━━ Texto de referencia

Esse programa no responde así a la intención de compensar a todos los productores afectados por las reformas. Por el contrario, se dirige preferentemente a los grupos localizados en las zonas norteñas excedentarias en granos, buscando no sólo resarcir pérdidas, sino también crear canales para hacer fluir las cosechas. Es así como tan sólo tres estados - Sinaloa, Sonora y Tamaulipas - acaparan el 80% de los recursos ( El Financiero, 2/01/01).

Otro programa aún, destinado a incrementar la productividad, titulado Alianza para el Campo, se inició en 1996 con la distribución de subsidios a productores con mejores ingresos, vinculados en gran medida a la ganadería y programas específicos de fertirrigación. Luego se extendió a múltiples ramas y tipos de productores, incluyendo a los maiceros de subsistencia. Si bien este proyecto, encaminado a programas específicos de mejoría tecnológica y de infraestructura, cuenta con un potencial importante para reconstruir las estructuras que hoy carece el campo, su presupuesto siempre fue reducido frente a PROCAMPO. [10] Asimismo, los productores beneficiados en su mayoría no forman parte del grupo de agricultores dedicados a los cultivos básicos afectados por las reformas.

━━━━

→ **Tarea por resolver**:
Según el texto, ¿cuáles son los tres estados que acaparan el 80% de los recursos del programa dirigido a las zonas norteñas excedentarias en granos? El listado no es necesario para trabajar con el texto.

━━ Datos proporcionados

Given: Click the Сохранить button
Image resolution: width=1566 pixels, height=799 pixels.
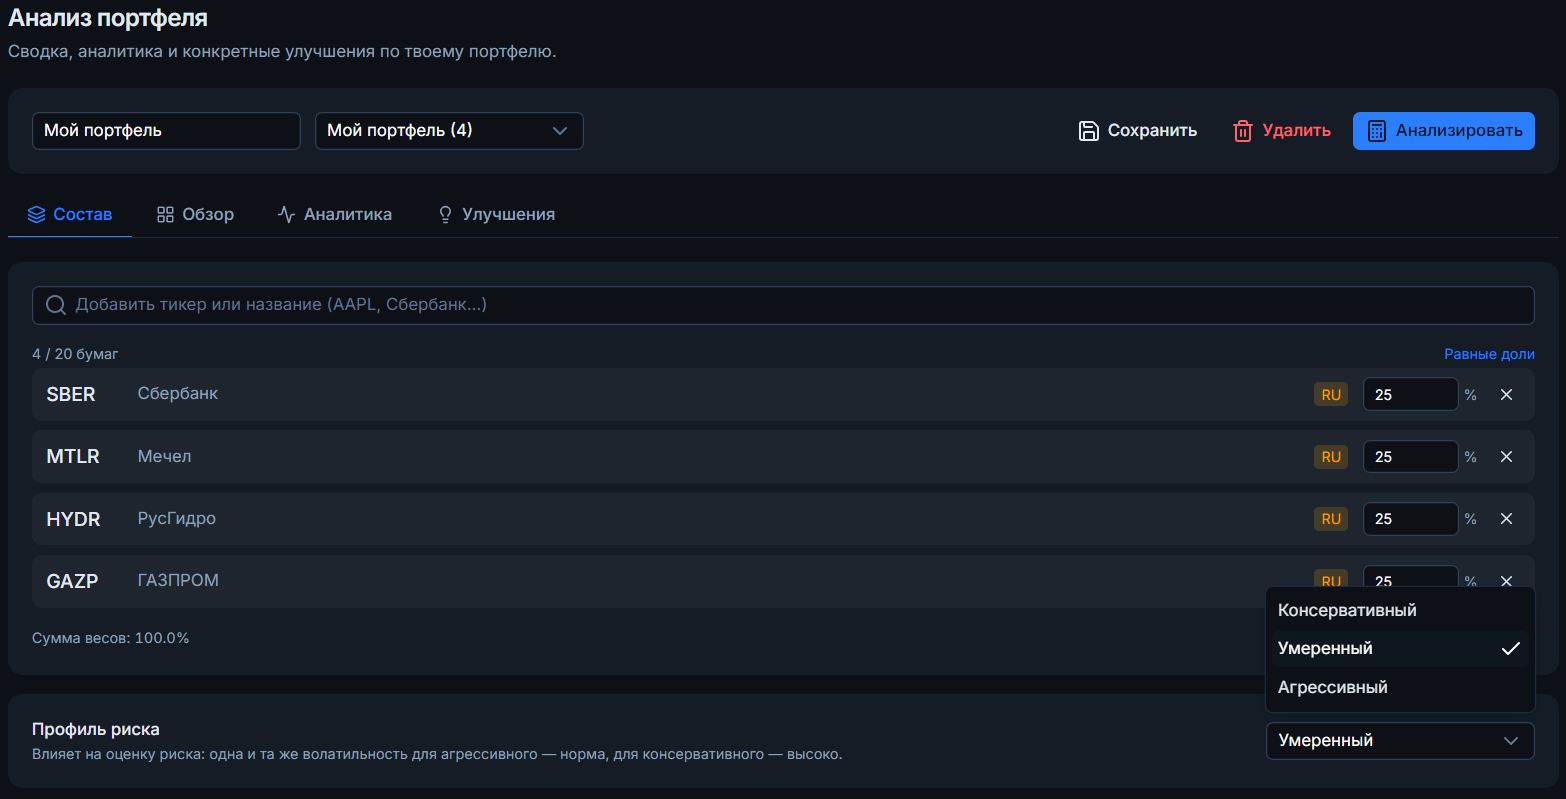Looking at the screenshot, I should tap(1138, 131).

━━━━

→ **Respuesta desarrollada**:
Sinaloa, Sonora y Tamaulipas.